WASHINGTON, DC — The Dalai Lama is currently on tour in the US, delivering Buddhist teachings and talks on secular ethics to adoring crowds.
Yet from Birmingham to Boston and Princeton to New York City, he has been hounded by boisterous and media-savvy protesters, a couple hundred people strong. Mainly Americans, some don crimson monk robes. A small number of Tibetans have also joined their ranks.
Outside of concert halls and arenas, they carry signs and chant “Dalai Lama Stop Lying.” Inside, they regularly interrupt the teachings to shout their disagreement, before being escorted away by security.
What exactly is their grievance with the 79-year-old Nobel Peace laureate, icon of compassion and symbol of Tibet’s 60-year nonviolent struggle against China?
No, they have not been sent by the Dalai Lama’s opponents in the Chinese government — at least, there's no conclusive evidence of that — although the Communist Party does play a role in this story.
It’s mainly a religious matter, and one that has frayed the fabric of Tibet’s Buddhist community for some time.
The protesters belong to a group called the International Shugden Community, or ISC. They contend that the Dalai Lama has banned their religious practice, resulting in intolerance against them.
“We are asking the Dalai Lama to put into writing that he wants to end the discrimination of Shugden Buddhist and distribute it throughout the Tibetan Buddhist community,” said Nicholas Pitts, the leader of ISC protests in Boston.
The ISC members worship a spirit in the Tibetan pantheon known as Dorje Shugden. Both sides agree that Shugden is powerful, but there is disagreement over whether he is an enlightened deity or a kind of spirit. The Dalai Lama has said worshipping Shugden results in divisions within the Tibetan community — and is actually harmful to his own health. He has advised Buddhists not to associate with this spirit.
Prominent Columbia University professor of Buddhism Robert Thurman calls ISC “a cult,” and contends that the Dalai Lama has not banned anyone from any religious practice.
The demonstrations are so common that law enforcement officials across North America and Europe set up protest zones to separate the ISC from the enthusiastic crowds attending the Dalai Lama’s event. ISC protestors are often met at the venues by Tibetans and Westerners who yell their support for the Dalai Lama.

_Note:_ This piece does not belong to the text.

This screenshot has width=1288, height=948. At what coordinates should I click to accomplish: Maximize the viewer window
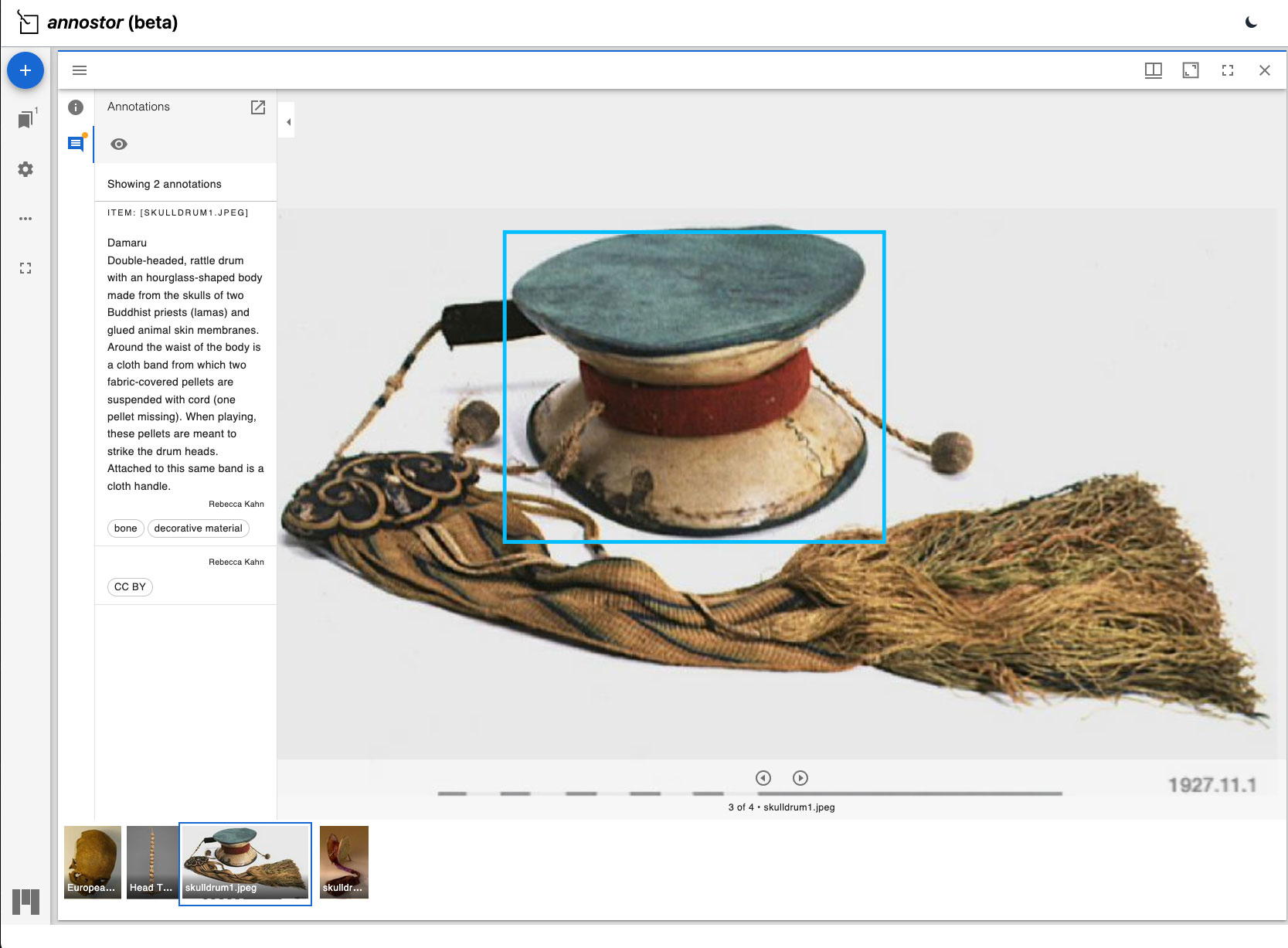[1190, 70]

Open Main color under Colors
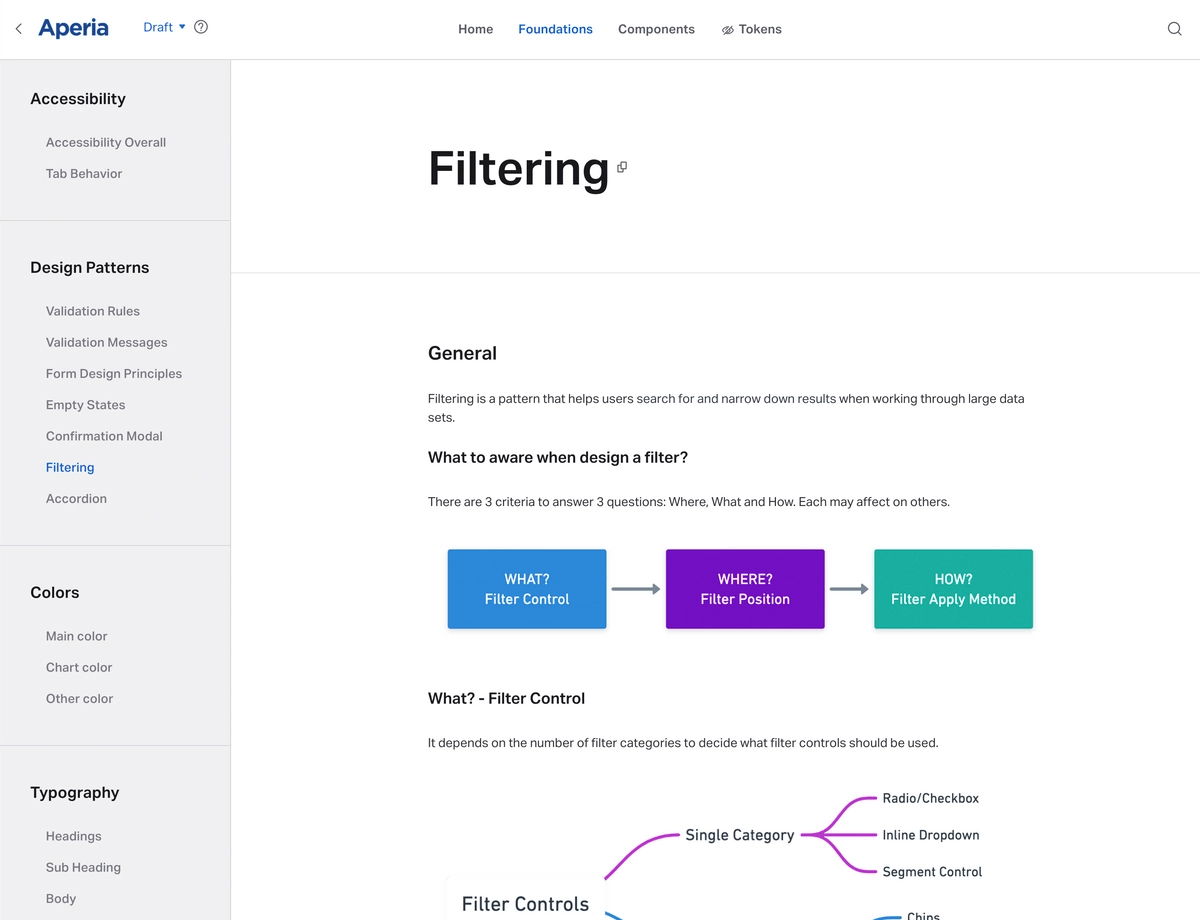(76, 636)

The Dorje Shugden controversy — which has led to violence in modern times — is esoteric, and dates back to the 17th century. Shugden devotees contend that the spirit is full of compassion and wisdom, and is where they place their ultimate refuge.
The Dalai Lama says Shugden is a kind of worldly spirit, not unlike a ghost in a Western sense, with a propensity to incite sectarianism and violence. The Dalai Lama prayed to the spirit in the 1960s, but ceased the practice in the 1970s after researching its tumultuous history.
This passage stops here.